Their results suggest that while both childhood and adult asthma share an immunologic component, childhood asthma is more heavily influenced by genes involved in other common childhood allergic diseases, like eczema and food allergies. Adult-onset asthma, on the other hand, is more likely to be triggered by environmental factors. Ober and her team’s work thus provides insights to possible genetic pathways that can eventually lead to treatments better tailored to children with asthma, while also suggesting that adult asthma and its complications may be improved by reducing exposure to triggering environmental factors.

Other UChicago studies are looking at how the microbiome, the community of microscopic organisms that live on or within us, plays a role in asthma development. The lungs, much like our skin, gut, and mouths, have their own specific communities of bacteria and fungi which may change in response to disease and indeed make a disease worse.

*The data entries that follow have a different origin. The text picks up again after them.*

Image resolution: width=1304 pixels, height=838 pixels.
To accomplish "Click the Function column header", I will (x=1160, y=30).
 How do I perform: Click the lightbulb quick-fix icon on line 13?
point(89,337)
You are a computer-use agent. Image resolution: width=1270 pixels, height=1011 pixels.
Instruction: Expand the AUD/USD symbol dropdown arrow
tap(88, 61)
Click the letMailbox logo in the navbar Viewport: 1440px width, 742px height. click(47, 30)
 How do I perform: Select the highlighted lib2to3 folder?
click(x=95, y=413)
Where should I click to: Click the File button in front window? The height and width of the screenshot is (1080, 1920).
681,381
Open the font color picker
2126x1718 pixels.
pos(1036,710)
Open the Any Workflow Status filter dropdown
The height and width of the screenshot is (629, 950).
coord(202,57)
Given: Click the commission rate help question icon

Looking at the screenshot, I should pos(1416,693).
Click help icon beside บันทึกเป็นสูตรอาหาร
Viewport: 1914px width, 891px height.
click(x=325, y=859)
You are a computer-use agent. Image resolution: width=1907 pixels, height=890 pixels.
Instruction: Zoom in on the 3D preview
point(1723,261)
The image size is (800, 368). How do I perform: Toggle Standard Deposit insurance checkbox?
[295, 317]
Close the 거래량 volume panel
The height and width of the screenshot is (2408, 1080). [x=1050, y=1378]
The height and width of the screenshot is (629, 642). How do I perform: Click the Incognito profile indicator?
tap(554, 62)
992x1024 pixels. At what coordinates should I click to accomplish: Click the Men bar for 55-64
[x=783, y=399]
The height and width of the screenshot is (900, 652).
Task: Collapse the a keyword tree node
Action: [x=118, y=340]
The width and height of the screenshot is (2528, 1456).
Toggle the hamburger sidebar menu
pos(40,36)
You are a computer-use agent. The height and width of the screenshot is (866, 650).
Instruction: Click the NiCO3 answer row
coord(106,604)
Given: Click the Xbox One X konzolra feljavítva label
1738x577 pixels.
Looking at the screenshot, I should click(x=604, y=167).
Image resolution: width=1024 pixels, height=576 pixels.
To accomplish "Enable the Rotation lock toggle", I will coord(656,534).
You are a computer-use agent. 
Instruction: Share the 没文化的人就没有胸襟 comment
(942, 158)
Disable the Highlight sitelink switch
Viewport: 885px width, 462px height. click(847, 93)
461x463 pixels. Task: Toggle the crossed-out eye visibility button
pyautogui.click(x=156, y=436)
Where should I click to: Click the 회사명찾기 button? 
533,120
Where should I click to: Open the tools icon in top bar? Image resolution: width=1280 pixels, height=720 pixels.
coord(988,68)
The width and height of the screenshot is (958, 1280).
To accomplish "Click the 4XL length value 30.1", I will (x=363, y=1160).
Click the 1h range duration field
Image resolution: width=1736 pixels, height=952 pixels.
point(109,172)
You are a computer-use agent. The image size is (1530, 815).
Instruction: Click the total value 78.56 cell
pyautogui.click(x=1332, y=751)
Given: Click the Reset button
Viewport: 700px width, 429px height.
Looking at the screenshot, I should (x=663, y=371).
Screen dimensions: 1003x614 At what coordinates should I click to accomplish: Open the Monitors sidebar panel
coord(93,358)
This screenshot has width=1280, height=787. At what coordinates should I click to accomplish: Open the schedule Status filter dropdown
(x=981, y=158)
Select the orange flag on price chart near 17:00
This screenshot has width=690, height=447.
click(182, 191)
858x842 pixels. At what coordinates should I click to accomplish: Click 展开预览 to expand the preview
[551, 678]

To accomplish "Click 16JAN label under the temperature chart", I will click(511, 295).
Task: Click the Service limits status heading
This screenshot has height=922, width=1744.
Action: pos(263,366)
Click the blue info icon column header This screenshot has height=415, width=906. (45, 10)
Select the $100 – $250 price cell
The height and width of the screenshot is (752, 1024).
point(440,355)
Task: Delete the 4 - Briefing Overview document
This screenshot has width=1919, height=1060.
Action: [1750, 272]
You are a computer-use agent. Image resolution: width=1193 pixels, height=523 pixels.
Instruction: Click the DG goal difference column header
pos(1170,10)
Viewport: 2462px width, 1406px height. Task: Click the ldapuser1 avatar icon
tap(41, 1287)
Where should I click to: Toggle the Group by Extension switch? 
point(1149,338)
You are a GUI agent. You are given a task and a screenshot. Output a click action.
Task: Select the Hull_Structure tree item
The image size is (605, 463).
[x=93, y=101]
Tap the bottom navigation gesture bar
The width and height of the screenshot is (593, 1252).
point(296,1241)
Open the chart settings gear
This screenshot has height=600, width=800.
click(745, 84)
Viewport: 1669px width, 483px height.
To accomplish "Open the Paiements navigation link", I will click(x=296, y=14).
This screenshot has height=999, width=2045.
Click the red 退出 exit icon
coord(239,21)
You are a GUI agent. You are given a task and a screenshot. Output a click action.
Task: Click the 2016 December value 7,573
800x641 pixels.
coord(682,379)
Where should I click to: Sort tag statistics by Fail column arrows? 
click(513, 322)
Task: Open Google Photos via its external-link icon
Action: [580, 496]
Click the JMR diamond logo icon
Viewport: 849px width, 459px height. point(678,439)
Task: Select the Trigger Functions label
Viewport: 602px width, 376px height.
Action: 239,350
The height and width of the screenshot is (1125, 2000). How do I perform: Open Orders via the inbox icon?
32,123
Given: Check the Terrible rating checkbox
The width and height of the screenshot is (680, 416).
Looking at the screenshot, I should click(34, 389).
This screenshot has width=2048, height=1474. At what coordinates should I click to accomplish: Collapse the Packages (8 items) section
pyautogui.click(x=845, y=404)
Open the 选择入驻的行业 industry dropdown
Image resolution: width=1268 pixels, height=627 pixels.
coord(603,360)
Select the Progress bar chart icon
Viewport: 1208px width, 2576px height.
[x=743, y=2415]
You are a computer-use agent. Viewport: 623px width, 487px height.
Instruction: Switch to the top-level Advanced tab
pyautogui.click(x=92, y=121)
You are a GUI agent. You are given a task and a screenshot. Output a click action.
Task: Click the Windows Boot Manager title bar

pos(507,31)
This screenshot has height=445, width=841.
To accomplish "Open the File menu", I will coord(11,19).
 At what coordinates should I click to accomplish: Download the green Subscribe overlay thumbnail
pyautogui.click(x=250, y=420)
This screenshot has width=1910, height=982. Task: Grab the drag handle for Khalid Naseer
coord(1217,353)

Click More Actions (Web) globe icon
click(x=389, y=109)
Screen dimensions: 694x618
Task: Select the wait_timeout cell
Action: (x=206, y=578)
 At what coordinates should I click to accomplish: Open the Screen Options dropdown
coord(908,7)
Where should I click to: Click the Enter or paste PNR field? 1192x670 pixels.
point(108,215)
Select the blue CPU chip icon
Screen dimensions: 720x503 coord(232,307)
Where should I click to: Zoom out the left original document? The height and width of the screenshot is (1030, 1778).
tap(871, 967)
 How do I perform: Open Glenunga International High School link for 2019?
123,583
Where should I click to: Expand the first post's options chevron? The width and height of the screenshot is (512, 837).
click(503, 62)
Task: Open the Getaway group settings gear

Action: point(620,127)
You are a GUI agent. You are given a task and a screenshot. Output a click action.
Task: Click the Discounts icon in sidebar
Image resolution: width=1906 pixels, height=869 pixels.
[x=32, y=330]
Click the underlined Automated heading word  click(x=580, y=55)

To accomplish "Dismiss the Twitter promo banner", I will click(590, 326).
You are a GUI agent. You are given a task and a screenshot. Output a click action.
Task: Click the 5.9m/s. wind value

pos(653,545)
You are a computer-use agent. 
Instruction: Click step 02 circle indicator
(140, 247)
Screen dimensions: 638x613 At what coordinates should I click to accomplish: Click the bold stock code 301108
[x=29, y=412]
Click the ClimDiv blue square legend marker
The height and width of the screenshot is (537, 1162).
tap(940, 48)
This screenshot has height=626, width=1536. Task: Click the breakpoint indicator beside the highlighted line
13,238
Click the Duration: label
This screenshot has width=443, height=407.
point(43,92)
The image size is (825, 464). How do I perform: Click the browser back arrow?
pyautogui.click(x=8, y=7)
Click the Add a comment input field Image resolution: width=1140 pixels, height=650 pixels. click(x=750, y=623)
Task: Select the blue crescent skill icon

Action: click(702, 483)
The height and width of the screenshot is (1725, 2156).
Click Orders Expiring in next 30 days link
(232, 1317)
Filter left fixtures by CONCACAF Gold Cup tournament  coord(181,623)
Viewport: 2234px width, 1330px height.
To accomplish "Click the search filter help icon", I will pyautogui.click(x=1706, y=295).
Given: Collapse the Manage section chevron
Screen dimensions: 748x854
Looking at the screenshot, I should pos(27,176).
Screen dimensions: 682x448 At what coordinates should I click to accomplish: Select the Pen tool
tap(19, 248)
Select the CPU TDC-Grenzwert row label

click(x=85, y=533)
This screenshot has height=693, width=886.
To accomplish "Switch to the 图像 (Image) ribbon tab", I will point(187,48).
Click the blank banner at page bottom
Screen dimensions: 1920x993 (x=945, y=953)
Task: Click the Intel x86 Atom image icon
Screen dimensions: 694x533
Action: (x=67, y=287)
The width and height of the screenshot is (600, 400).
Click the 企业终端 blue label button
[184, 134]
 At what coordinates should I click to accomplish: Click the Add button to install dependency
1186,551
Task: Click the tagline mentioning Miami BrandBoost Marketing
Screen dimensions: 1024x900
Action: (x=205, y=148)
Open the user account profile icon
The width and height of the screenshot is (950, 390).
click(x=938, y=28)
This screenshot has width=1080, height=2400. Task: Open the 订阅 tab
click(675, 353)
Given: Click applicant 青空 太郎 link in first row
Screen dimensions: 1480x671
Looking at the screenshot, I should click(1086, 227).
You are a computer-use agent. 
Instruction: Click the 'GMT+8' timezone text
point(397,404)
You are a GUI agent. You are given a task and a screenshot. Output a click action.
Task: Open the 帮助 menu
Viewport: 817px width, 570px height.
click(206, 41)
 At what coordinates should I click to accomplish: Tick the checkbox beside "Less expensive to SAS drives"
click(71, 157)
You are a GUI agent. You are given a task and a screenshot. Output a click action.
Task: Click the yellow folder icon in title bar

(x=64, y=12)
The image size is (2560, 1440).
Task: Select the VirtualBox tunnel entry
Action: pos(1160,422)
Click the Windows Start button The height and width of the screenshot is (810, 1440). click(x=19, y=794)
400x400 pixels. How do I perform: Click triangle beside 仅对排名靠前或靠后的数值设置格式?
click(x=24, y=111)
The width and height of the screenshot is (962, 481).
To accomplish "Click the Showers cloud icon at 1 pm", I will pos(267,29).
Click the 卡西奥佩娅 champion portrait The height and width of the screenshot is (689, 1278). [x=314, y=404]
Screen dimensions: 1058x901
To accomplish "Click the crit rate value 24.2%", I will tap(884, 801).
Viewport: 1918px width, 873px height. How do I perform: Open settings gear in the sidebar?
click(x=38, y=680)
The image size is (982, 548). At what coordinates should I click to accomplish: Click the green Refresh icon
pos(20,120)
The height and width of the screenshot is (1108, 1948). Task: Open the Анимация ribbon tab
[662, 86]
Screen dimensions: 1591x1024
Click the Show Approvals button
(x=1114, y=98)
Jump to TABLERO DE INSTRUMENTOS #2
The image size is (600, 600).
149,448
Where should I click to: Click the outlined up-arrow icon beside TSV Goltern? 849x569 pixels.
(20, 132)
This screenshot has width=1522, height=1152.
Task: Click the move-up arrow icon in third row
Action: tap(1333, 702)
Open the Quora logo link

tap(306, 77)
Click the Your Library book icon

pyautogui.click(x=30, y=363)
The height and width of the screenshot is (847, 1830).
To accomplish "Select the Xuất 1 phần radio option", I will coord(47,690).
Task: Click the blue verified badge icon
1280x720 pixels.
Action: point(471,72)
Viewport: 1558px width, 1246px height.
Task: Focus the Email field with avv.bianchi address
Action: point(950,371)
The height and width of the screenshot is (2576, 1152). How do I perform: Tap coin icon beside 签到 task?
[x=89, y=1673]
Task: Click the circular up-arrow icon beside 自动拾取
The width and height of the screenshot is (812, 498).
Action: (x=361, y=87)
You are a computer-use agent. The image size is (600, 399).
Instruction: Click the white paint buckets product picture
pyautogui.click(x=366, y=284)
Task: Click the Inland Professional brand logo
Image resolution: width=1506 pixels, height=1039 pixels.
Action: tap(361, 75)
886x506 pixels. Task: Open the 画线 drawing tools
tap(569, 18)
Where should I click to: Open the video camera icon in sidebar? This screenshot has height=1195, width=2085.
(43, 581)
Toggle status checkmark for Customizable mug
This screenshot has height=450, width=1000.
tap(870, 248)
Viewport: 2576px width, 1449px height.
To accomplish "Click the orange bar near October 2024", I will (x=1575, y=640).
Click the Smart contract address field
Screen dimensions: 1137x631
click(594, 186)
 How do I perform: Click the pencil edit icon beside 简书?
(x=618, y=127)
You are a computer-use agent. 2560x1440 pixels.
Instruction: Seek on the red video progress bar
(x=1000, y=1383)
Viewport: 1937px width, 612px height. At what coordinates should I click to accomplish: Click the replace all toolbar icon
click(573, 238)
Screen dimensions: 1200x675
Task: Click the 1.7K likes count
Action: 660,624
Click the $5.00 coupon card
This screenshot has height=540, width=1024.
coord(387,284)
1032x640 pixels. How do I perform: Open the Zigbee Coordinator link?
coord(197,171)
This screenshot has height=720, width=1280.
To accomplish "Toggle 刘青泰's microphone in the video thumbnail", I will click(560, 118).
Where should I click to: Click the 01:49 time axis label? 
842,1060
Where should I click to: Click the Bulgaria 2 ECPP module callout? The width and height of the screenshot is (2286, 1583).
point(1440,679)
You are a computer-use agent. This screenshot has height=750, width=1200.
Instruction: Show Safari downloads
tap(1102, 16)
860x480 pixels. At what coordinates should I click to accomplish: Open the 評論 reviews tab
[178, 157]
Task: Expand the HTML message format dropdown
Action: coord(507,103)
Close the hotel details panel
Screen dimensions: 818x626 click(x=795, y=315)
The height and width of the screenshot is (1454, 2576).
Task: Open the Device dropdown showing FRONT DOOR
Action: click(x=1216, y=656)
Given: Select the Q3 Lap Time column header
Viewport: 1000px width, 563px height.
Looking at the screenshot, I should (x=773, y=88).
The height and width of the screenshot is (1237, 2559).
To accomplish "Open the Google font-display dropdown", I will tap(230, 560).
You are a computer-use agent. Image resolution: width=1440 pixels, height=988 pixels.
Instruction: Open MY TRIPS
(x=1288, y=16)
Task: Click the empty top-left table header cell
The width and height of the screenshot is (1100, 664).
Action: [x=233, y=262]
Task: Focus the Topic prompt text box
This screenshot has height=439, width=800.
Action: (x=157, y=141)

Steve White, MD and his team have helped confirm that patients with asthma have unique assemblages of microbes residing within their airways. They took swabs of the bronchi, the passages that lead into the lungs, and sequenced the DNA of microbes present in both asthmatic and non-asthmatic patients. Not only did they find evidence for unique bacterial and fungal communities within the airways of asthma patients, but also that the fungi present could help predict the patient’s type of asthma. These results could lead to the creation of biological tests that will help clinicians personalize asthma treatments for their patients.

As US asthma incidence increases (according to the Centers for Disease Control and Prevention, by 28 percent from 2001 to 2011 alone), the over 25 million people currently suffering from the disease and their loved ones can take heart from the work that UChicago is doing to address this growing problem. By tackling asthma with scientific research and community-centered support, a time may soon come where we can all breathe a little more deeply.

Jordan Greer is an Evolutionary Biology graduate student and science communication intern from the University of Chicago.